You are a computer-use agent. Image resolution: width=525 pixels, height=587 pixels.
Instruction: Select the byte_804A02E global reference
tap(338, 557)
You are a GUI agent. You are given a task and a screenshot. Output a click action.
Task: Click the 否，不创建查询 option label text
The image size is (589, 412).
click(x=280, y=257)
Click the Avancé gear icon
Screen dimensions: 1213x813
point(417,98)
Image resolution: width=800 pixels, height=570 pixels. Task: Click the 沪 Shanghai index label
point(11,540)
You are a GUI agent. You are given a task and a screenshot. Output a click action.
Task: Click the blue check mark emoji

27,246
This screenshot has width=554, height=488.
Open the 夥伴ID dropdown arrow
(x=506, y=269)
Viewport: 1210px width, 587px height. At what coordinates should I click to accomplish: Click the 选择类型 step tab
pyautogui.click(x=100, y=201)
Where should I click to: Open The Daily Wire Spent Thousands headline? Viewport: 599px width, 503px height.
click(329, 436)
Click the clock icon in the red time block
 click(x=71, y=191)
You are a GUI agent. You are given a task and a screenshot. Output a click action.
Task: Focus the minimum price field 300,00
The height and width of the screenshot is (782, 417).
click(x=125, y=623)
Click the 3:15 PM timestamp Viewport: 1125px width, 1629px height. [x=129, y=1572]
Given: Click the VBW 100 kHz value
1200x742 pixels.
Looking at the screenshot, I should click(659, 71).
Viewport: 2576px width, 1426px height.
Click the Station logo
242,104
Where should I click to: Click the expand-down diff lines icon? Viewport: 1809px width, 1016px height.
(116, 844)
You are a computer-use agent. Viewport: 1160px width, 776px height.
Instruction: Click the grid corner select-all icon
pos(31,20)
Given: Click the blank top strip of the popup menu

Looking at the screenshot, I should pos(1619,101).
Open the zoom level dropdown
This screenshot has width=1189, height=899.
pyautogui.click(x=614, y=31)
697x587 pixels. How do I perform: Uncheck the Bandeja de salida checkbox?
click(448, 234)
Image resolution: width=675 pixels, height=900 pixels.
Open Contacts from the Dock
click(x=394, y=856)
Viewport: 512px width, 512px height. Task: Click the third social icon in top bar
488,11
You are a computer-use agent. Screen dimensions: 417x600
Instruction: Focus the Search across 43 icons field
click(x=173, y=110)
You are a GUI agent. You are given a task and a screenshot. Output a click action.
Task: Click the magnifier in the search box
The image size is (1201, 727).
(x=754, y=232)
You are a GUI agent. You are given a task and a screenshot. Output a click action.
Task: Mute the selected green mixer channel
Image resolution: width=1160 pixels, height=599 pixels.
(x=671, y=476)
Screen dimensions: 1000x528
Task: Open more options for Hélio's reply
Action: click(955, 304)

________________________________________

WORK REQUEST: A single number is the reply: the count of lines in the entries above that have the word "computer".

FINAL ANSWER: 3